[SHORT TASK]
Rewrite the data from the line containing "At what (x,y)" through the end, inclusive, as a numbered list. Skip blank lines and leave out the pictures.

*** DATASET ENTRIES ***

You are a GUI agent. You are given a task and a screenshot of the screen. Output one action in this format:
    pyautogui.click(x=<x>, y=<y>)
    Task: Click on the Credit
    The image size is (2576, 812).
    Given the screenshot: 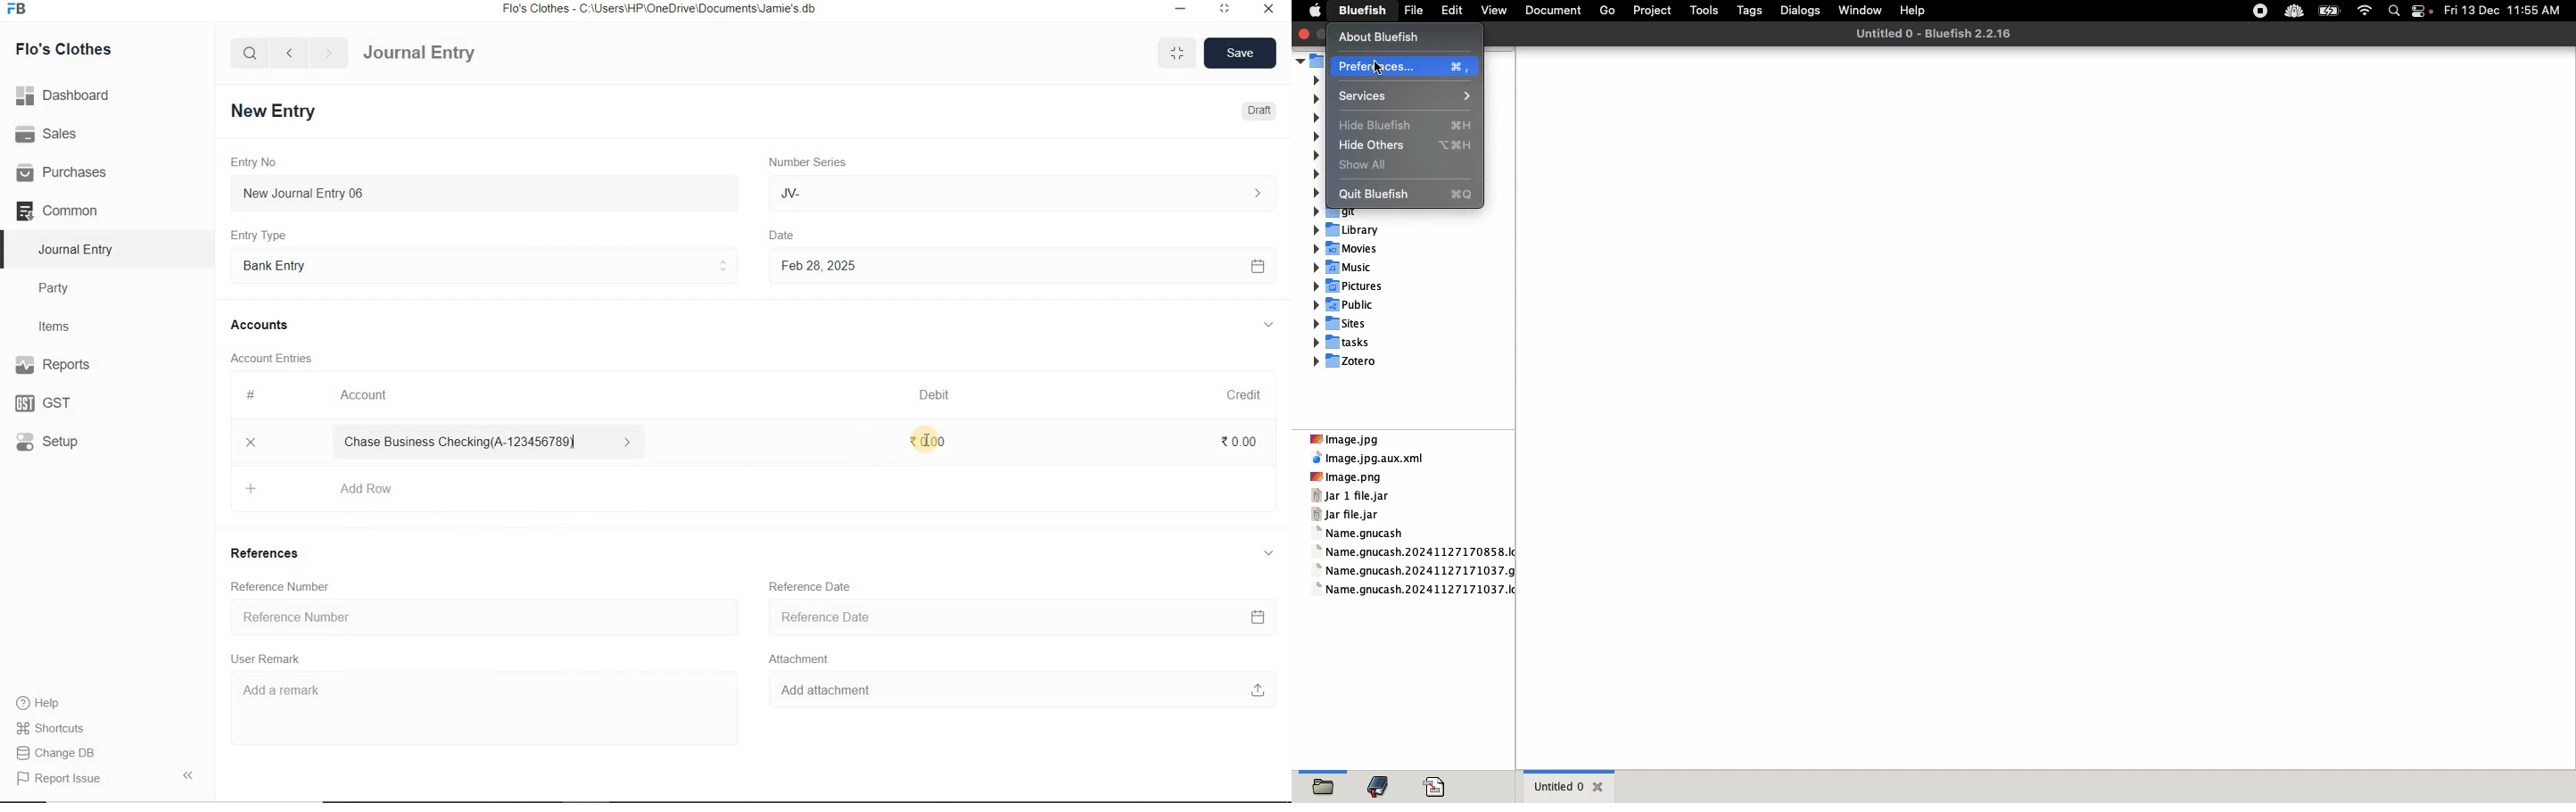 What is the action you would take?
    pyautogui.click(x=1245, y=395)
    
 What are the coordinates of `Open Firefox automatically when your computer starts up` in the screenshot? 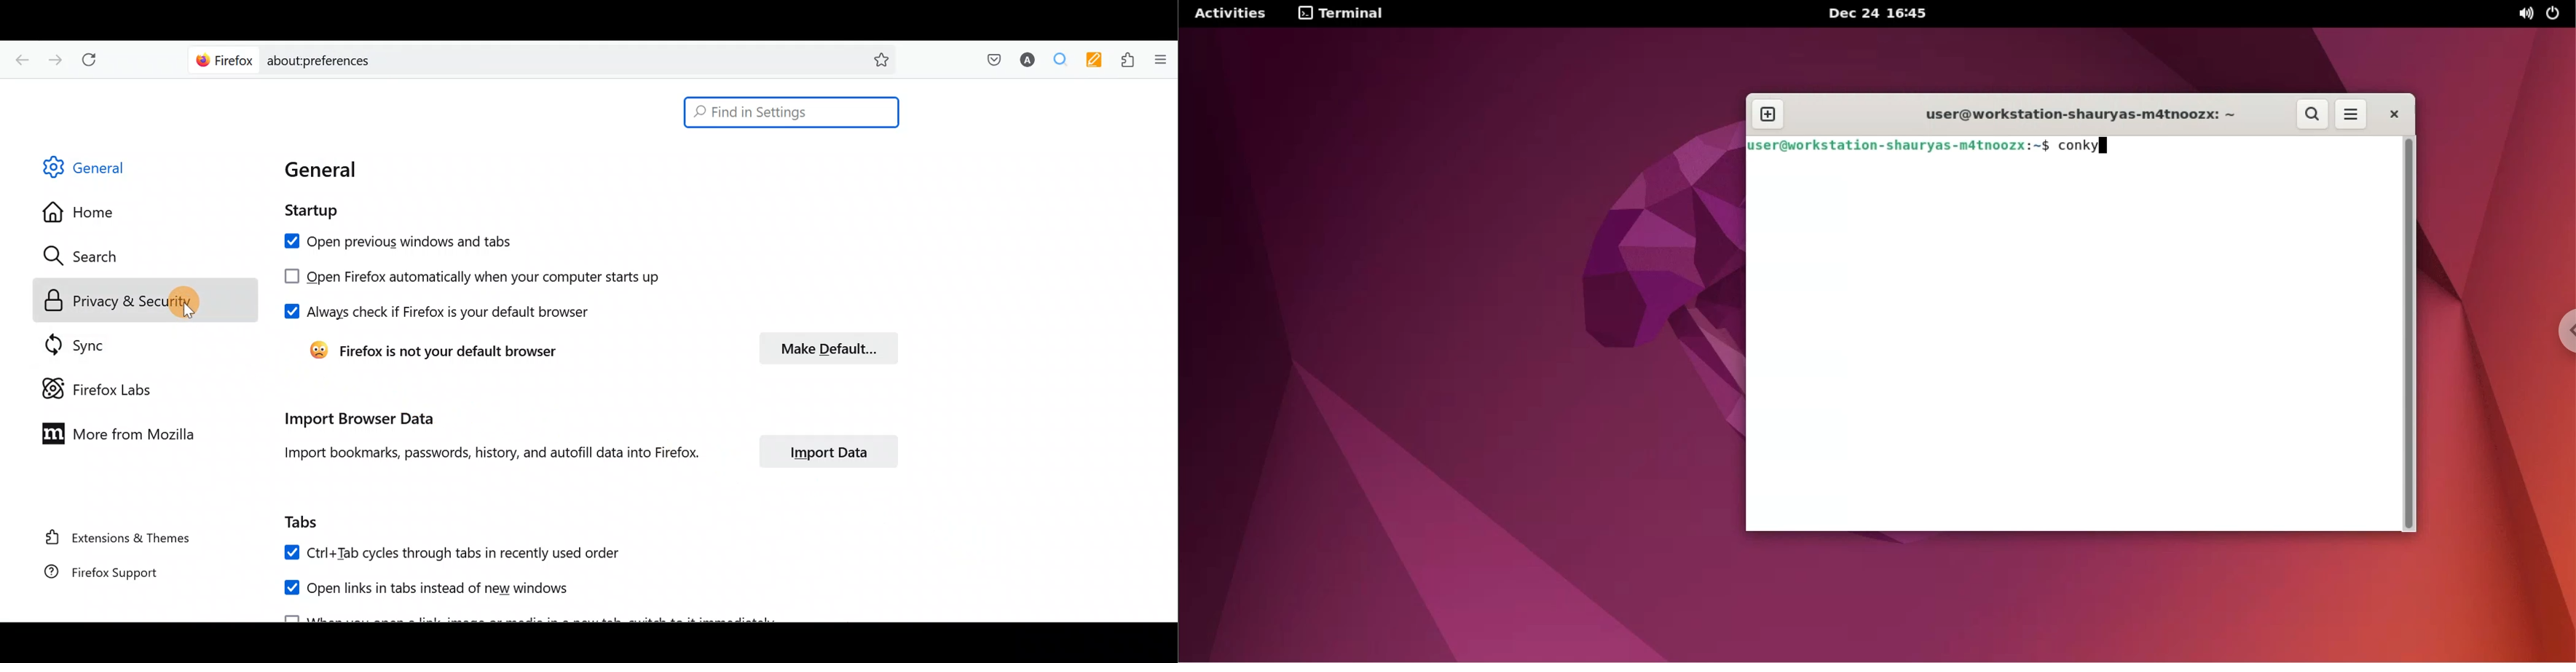 It's located at (492, 278).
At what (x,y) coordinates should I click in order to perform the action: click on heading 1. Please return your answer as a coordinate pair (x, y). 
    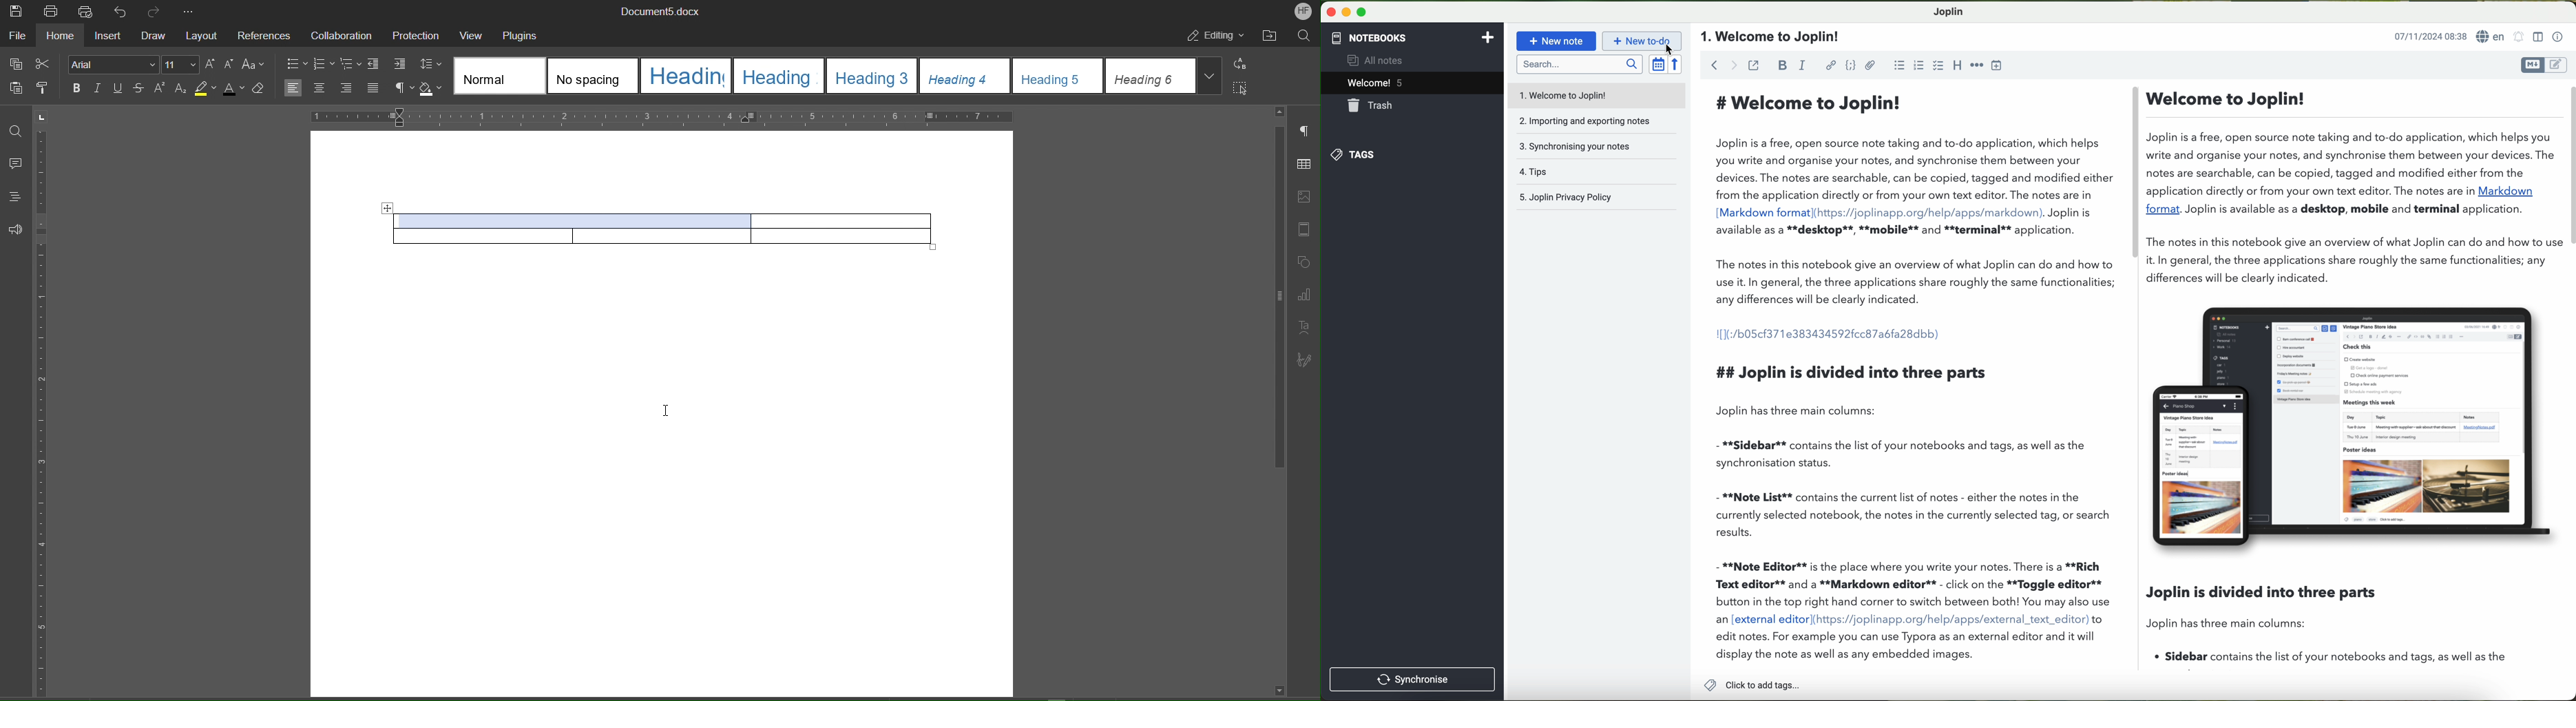
    Looking at the image, I should click on (687, 76).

***

[FINISHED TASK]
1. At what (x,y) coordinates should I click in order to perform the action: click on heading 1. Please return your answer as a coordinate pair (x, y). 
2.     Looking at the image, I should click on (687, 76).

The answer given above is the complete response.